Burlesque, cynique, ce livre nous entraîne à bord de l’Astrofant pendant une expédition  scientifique en 1999. L’équipe est  partie explorer l’Antarctique. S’ajoute au côté scientifique, l’envie de faire partir du Pôle Sud un feu d’artifice le 31 décembre à O h.

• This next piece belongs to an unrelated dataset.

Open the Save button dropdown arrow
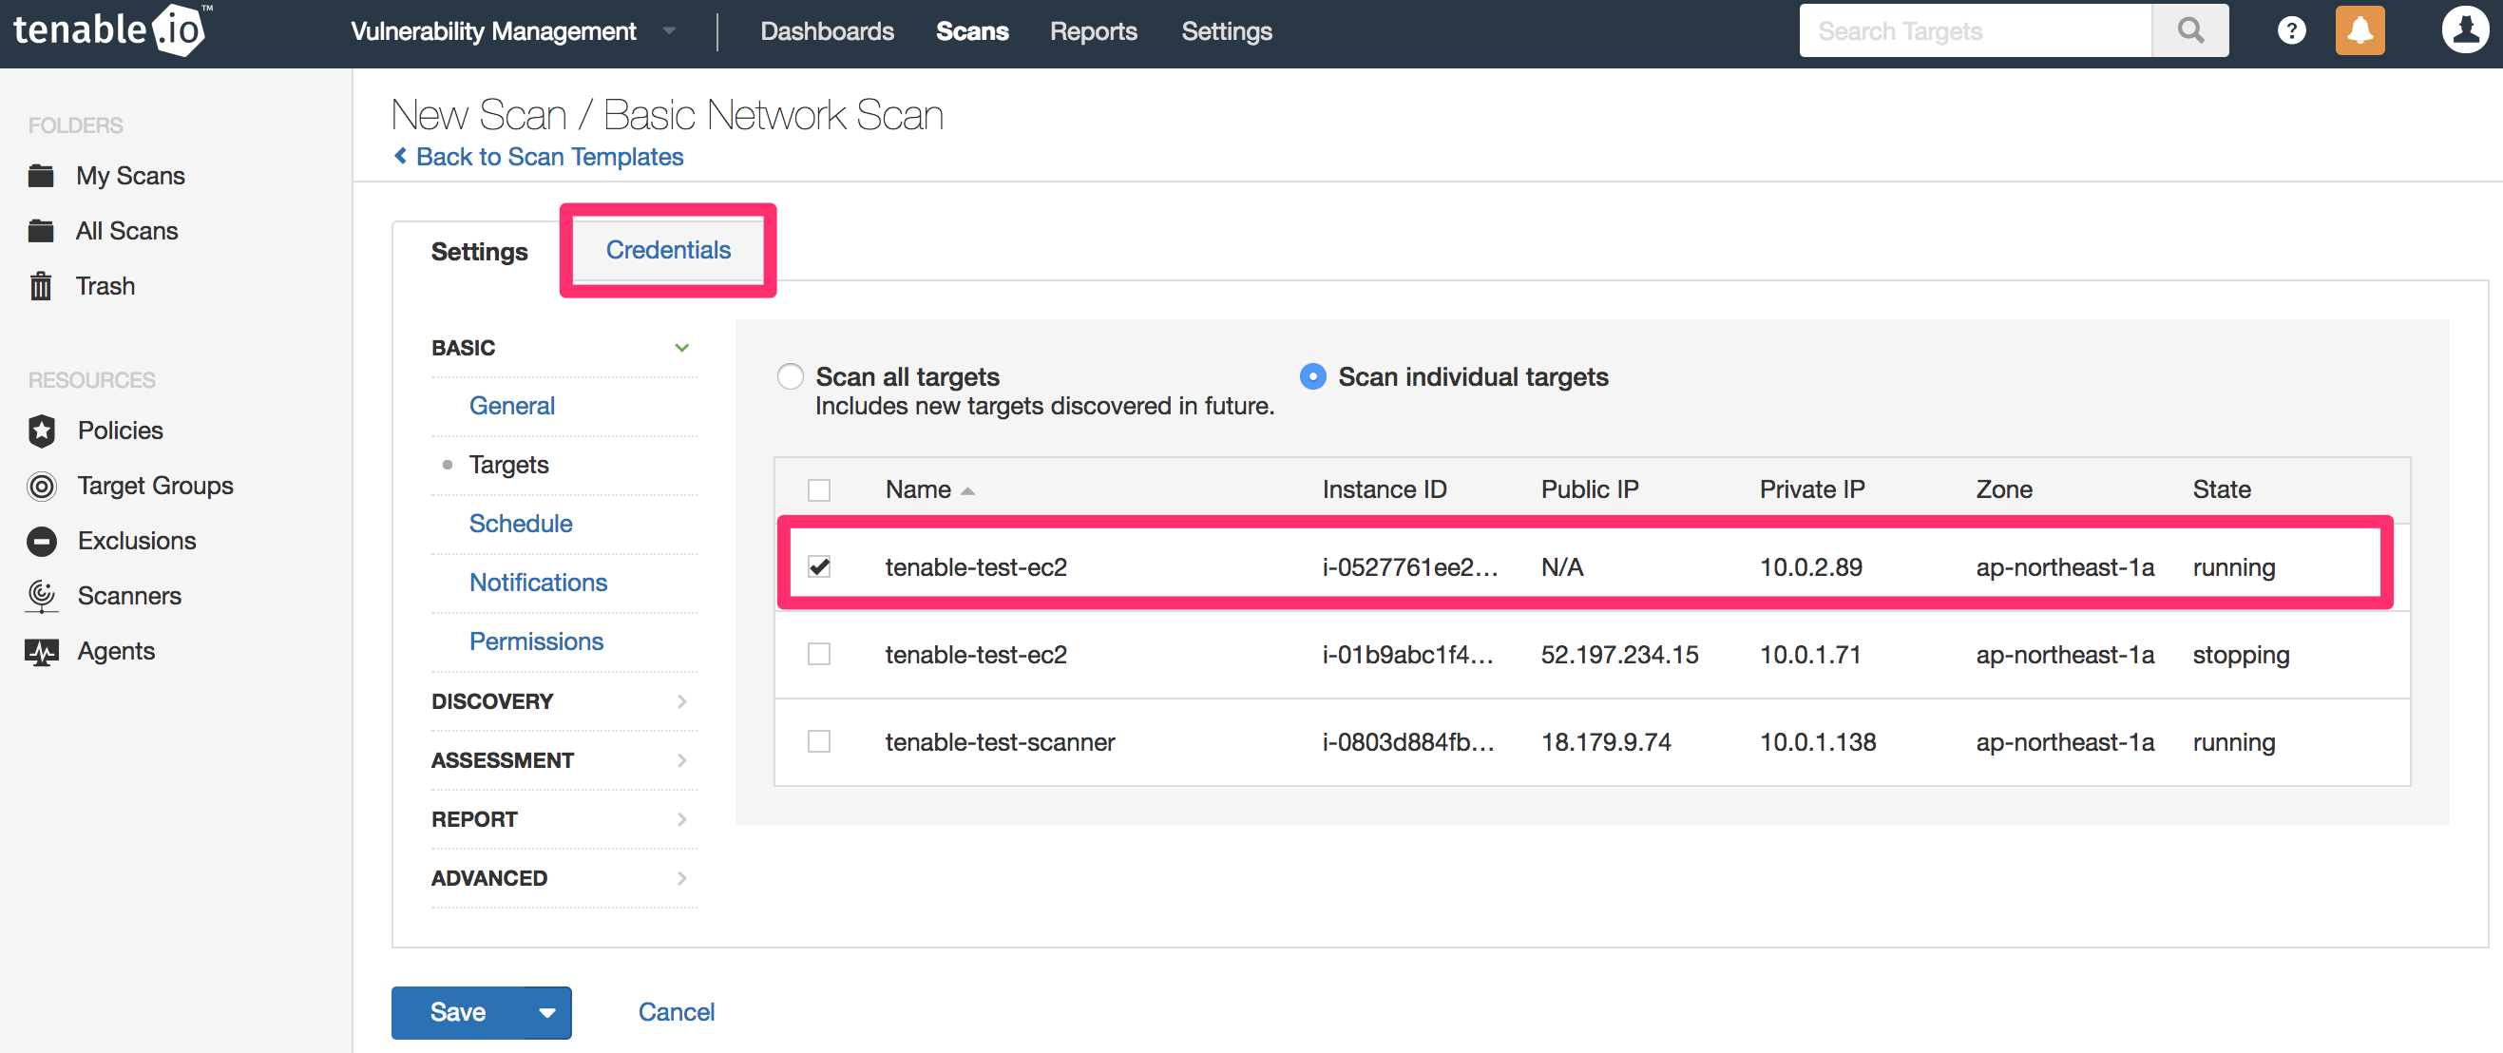The height and width of the screenshot is (1053, 2503). [x=545, y=1012]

Tout aurait pu bien se dérouler, si le bateau n’avait pas rencontré un premier iceberg… Page 18.A l’aube du 16 nous nous trouvâmes en face d’un iceberg énorme qui nous barrait le chemin vers le sud. Il nous présentait une pente douce de glace parfaitement lisse, qui culminait dans un sommet couvert de neige. Je décidai d’y accoster. La proue arrondie de L’Astrofant fut engagée sur la rive, juste assez pour caler le bateau, qu’un vigoureux élan en marche arrière devait facilement dégager. Babbage, notre photographe, descendit le premier sur la surface glissante à l’aide d’une corde, et planta des  pitons. La glace était d’une dureté extraordinaire. Je suis avec Hanna Khor et Sir Geck. Au moment où notre sismologue Wobliètchenkov enjambait à son tour le bastingage pour nous rejoindre, un son de bourdon assourdissant se fit entendre et la glace se fendit devant la proue du bateau, la cassure se prolongea droit vers le sommet de l’iceberg, et nous fûmes projetés en l’air. C’est uniquement grâce aux cordes qui nous reliaient au sol que personne ne tomba dans le mer.

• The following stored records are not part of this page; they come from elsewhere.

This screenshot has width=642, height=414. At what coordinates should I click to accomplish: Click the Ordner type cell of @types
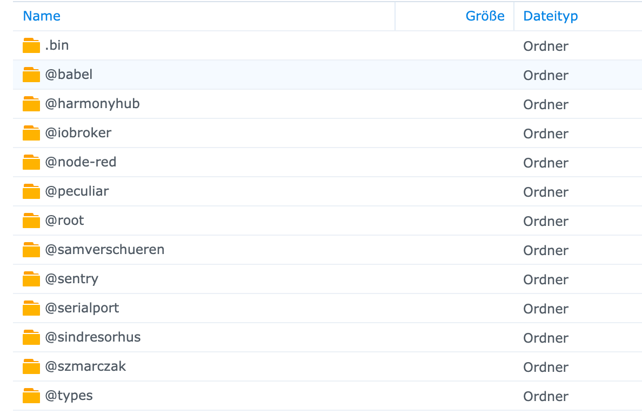point(546,396)
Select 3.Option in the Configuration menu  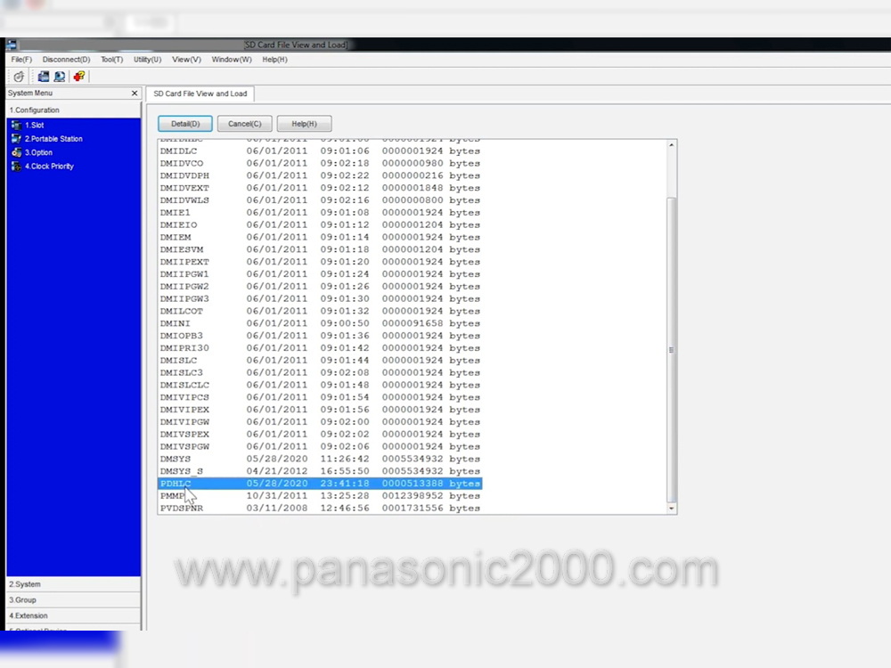click(37, 153)
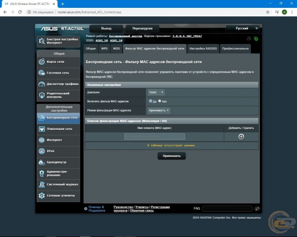
Task: Switch to the 'Настройка RADIUS' tab
Action: click(x=203, y=49)
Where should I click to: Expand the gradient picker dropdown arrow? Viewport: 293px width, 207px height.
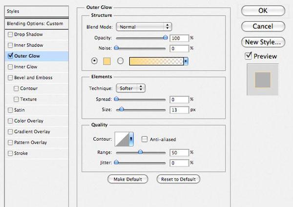[x=186, y=62]
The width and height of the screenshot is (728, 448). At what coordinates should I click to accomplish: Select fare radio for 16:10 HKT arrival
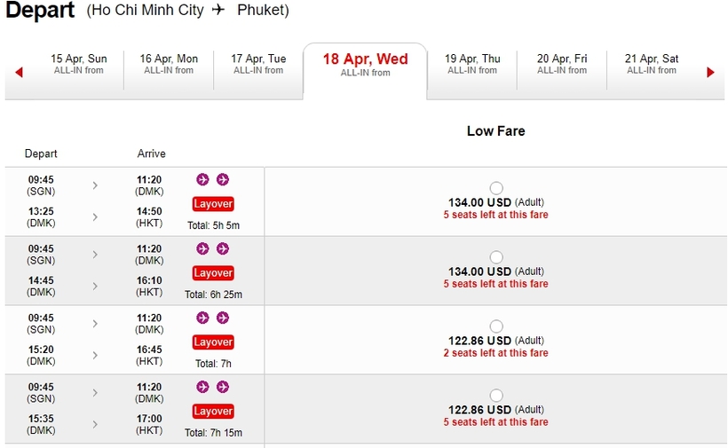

J’ai adoré ce livre, il est drôle, un peu fou, et en même temps, il nous tient en haleine, il nous emmène dans un monde de l’extrême, avec un équipage hors du commun !

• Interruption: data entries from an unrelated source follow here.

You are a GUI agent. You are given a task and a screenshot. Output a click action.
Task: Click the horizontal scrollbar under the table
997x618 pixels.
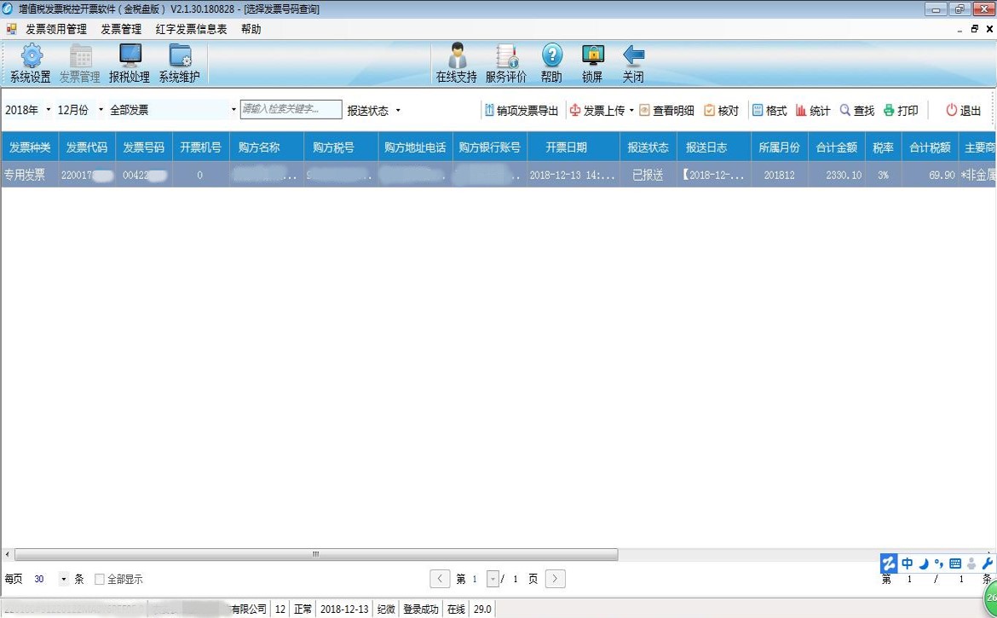tap(315, 554)
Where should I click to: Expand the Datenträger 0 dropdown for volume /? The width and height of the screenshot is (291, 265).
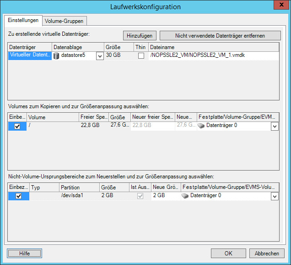point(274,126)
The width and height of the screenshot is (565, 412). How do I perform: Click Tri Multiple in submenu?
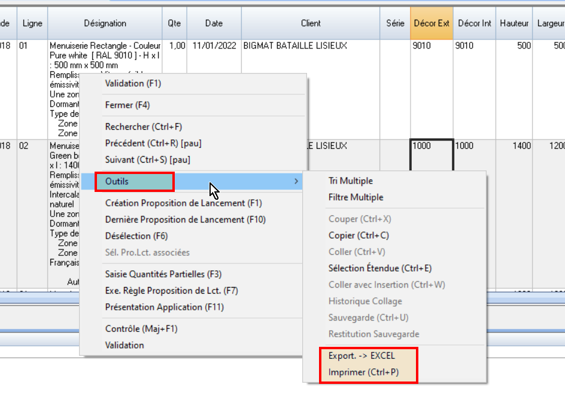pyautogui.click(x=350, y=181)
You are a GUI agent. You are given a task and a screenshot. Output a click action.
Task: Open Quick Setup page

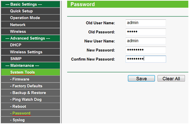(x=30, y=11)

L’expédition est racontée tour à tour  par certains membres de l’équipage, ce qui donne un joli rythme au livre qui n’en manque pas sans cela.

Claude

Première page

Récit d’Adolfin Smitt, chef de l’expédition

Le départ

Pour mes huit ans, mon parrain me fit cadeau d’une Brooke Bond Tea Card « Aventuriers et Explorateurs ». L’image montrait la silhouette d’un homme au milieu du blizzard s’éloignant d’une tente battue par les bourrasques. La légende disait : « Un vrai gentleman ». C’était le début d’une passion. Désormais mes lectures allaient être Antarctique, tombe blanche de Kadishman et la course des bêtes de Grandcock. Bien sûr, je détestais Amundsen, qui avait mandé dans une lettre déposée au pôle qu’on transmette au roi Haakon la nouvelle de sa victoire, réduisant ainsi le pauvre Scott en simple postier. Bien sûr, j’adorais Oates, le vrai gentleman au visage adolescent, se sacrifiant – en vain – pour ses compagnons, prononçant en quittant la tente la phrase que je me répétais comme une conjuration pendant les heures interminables sur le banc de l’école : « Je vais faire un tour dehors, qui risque de durer un peu. »

Un blanc de Mika Biermann. Editions griffe collection fictions.